Information:
━━━━

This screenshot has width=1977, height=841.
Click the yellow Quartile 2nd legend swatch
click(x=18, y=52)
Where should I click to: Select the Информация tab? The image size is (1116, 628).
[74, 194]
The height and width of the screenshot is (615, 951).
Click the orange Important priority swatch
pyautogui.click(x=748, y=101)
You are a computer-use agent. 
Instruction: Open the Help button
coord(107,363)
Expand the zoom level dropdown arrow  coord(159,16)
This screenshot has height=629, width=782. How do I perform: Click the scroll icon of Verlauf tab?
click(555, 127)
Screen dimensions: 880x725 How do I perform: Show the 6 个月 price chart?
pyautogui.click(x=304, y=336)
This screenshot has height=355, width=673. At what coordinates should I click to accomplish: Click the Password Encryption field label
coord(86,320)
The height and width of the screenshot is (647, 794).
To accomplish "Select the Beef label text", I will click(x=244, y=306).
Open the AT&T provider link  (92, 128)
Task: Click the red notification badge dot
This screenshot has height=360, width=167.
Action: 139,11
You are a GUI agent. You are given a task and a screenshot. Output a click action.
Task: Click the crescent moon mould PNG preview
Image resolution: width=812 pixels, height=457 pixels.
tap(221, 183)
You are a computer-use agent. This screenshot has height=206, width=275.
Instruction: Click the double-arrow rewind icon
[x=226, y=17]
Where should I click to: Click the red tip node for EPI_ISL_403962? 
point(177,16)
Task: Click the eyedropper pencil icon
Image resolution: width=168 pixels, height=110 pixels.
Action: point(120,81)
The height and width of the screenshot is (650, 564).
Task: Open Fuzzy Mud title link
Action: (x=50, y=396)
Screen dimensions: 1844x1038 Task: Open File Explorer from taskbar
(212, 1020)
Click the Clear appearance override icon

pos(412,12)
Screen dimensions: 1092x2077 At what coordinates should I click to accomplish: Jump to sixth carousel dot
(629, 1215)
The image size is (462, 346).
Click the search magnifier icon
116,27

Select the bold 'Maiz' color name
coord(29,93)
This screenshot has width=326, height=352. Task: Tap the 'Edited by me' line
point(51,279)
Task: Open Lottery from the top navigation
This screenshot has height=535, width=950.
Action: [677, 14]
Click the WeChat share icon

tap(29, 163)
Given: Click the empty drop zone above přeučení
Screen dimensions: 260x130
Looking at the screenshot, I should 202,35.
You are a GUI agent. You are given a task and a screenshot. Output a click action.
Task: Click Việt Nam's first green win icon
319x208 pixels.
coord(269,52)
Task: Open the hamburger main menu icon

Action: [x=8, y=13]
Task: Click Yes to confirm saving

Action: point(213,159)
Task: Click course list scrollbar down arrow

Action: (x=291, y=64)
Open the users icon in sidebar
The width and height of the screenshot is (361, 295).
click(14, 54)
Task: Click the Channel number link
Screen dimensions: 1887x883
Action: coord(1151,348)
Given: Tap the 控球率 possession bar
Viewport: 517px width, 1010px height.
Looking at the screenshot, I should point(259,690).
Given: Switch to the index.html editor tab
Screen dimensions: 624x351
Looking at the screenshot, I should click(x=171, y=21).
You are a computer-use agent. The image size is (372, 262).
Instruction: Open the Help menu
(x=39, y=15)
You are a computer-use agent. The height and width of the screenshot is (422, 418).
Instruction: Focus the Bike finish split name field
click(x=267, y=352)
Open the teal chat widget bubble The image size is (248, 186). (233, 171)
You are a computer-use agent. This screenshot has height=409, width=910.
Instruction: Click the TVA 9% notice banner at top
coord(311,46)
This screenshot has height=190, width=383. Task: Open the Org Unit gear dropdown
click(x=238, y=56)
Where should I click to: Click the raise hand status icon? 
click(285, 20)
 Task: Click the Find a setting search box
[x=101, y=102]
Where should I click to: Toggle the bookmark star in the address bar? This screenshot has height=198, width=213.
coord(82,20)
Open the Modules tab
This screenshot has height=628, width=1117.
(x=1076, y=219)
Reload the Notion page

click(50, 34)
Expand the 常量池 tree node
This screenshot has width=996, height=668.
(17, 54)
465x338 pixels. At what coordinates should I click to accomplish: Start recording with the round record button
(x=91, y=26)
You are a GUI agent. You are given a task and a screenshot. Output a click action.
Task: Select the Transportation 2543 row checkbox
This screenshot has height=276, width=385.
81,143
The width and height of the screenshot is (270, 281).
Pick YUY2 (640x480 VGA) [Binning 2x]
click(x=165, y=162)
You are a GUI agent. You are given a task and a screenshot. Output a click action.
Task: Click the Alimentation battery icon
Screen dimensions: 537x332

━━━━

What is expected: Working from the records above, write out verbatim only the lines from the line containing "has height=206, width=275." through the line containing "Task: Click the eyedropper pencil icon".

Exercise output:
You are a computer-use agent. This screenshot has height=206, width=275.
Instruction: Click the double-arrow rewind icon
[x=226, y=17]
Where should I click to: Click the red tip node for EPI_ISL_403962? 
point(177,16)
Task: Click the eyedropper pencil icon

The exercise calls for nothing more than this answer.